Según expresó el primer teniente Franklin Rodríguez Pérez, miembro de una unidad provincial de tránsito de esta zona: “Santiago se estremeció a causa de la presencia del líder histórico de la Revolución Cubana”, sobre todo sabiéndolo junto al Titán de Bronce y resguardado por los machetes mambises en la Plaza Mayor General Antonio Maceo y Grajales, donde esa noche un mar de pueblo lo arrulló en masivo acto de despedida.

DICIEMBRE 4
A las seis de la mañana, una multitud rodeaba la Plaza de la Revolución Mayor General Antonio Maceo y Grajales, sin embargo, se mantuvo por un buen tiempo en silencio, roto solo por un grito que sonó imperturbable: ¡Viva Fidel! A partir de entonces no pararon las consignas.

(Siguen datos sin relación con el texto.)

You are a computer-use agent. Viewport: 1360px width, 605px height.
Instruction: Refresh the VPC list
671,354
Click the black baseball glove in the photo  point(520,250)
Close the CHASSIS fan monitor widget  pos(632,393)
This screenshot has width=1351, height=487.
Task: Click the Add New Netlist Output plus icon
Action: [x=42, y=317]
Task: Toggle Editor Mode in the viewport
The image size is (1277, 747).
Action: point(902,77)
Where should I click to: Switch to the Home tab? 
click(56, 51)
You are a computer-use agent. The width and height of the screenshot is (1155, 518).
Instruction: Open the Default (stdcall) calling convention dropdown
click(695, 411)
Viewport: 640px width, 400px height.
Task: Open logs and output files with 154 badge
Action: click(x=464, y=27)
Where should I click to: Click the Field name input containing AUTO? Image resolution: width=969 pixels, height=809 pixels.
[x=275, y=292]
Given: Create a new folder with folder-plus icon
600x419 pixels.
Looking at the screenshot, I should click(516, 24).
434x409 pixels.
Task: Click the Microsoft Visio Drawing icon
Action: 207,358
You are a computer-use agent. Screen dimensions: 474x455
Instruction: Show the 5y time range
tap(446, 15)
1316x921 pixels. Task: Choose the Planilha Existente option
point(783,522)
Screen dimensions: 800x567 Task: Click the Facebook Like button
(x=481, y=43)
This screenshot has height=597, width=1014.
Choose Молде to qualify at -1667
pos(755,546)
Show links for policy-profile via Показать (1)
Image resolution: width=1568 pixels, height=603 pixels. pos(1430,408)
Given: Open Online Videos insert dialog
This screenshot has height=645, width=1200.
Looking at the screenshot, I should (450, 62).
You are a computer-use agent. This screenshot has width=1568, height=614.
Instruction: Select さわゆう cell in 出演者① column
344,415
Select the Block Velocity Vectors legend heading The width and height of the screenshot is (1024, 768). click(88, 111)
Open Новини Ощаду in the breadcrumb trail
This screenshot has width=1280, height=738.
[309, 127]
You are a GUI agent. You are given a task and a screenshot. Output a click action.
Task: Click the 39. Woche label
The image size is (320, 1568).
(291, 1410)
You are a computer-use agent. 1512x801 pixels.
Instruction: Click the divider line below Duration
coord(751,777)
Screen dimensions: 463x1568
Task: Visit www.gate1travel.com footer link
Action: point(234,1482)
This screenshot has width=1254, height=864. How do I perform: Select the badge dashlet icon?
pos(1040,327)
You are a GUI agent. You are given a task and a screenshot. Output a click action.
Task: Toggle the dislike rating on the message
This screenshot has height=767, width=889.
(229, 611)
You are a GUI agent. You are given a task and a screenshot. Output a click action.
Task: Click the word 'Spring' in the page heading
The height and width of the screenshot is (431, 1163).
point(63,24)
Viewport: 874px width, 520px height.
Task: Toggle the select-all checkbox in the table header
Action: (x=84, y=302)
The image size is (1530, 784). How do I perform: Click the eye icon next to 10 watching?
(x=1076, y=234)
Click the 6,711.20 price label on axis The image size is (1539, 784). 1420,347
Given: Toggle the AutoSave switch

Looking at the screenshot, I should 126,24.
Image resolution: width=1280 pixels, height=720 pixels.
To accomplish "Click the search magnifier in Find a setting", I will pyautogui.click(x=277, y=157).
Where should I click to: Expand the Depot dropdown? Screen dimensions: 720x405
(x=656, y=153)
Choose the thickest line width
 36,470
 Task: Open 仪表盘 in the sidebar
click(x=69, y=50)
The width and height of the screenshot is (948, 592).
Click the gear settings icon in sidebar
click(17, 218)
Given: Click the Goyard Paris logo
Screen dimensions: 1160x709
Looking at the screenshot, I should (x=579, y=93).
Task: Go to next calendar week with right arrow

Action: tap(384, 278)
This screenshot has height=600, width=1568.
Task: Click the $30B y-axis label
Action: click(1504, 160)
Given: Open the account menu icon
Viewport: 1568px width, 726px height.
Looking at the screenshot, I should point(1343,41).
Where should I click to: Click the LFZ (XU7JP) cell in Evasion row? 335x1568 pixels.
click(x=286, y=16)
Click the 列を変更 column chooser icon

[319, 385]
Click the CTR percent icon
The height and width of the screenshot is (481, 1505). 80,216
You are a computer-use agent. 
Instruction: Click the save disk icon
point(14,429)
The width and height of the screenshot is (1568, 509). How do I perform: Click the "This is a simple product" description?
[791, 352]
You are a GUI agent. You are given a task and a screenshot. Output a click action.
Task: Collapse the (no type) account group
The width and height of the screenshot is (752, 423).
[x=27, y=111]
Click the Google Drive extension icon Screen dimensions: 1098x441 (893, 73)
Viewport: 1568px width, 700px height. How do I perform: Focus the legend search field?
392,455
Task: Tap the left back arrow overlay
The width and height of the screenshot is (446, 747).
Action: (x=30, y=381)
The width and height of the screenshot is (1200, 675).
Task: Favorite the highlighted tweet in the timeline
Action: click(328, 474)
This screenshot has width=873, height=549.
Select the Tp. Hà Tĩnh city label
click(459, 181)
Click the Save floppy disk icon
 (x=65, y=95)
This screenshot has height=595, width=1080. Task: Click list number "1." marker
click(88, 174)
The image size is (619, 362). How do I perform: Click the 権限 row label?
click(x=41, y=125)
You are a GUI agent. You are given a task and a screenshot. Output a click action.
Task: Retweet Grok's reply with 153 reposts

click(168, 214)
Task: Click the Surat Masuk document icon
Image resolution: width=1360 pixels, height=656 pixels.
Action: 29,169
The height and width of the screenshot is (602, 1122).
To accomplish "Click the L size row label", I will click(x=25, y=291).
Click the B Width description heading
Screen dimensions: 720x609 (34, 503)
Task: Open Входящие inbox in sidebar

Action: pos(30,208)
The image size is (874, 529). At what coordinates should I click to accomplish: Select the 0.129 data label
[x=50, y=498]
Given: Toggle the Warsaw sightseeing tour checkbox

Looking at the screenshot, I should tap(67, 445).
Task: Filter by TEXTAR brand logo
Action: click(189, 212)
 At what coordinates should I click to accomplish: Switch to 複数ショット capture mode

La jornada del noveno y último día del duelo comenzó más temprano que de costumbre. En esta ocasión, cargadores y ayudantes vestían de ceremonia, aunque, por supuesto, mantenían el brazalete negro.

El desplazamiento por la avenida Patria no fue largo en distancia, pero sí en sentimientos. Así lo evidenciaron las voces que intentaban mostrarle al líder que su legado estaba a salvo.

Todo Santiago presente. La ciudad enorme se desplegó en unos pocos kilómetros y retumbaba cada vez que se decía Fidel.

Con una marcha sostenida de veinte kilómetros por hora nos acercamos al camposanto. Allí estaban preparadas las condiciones para realizar una ceremonia íntima en la cual pensaba toda Cuba. Tras el cordón de seguridad se acumularon muchos de los santiagueros que marcharon detrás, pues no se contentaron solo con verlo pasar.

Mientras nos emplazamos por un barrio cercano, los ecos de Santa Ifigenia nos entregaron silencios, compases musicales, órdenes, y explosiones de salvas artilleras.

No era muy difícil imaginar lo que sucedía, por ello ningún vecino se mantuvo en casa. Juntos seguimos la ceremonia a través de los sonidos que horas después tuvieron imágenes. Lágrimas y abrazos aumentaron al apagarse el ronroneo de los vehículos y nos descubrimos siguiendo el recorrido de la urna de cedro entre las manos de sus familiares hasta entregarla a Raúl mientras escuchábamos una melodía nueva que interpretaba la Banda de Música del Estado Mayor General de las FAR, divisada anteriormente.

Compartimos entonces el dolor de ese hermano, quien una vez más juraba fidelidad. Imaginamos incluso la manera en que se aferraba a la familiar madera que guardaba a su mejor amigo, así como el vuelco del corazón al depositarlo para siempre en Santiago.

Sospechamos que no fuimos los únicos a quienes las notas del Himno de Bayamo descubrieron sollozando, mientras las veintiuna salvas de artillería homenajeaban a uno de los mejores hijos de esta tierra. Ahí supimos cuánto añoramos y extrañamos su presencia; mas prometimos aceptar, no sin resistirnos, la idea de que ya no estaba físicamente.

Sin embargo, cuando de regreso examinamos la piedra sobre la cual aprobó ser guardado, tuvimos la esperanza de lo imposible —en eso que él es avezado—, al convertirse en todos.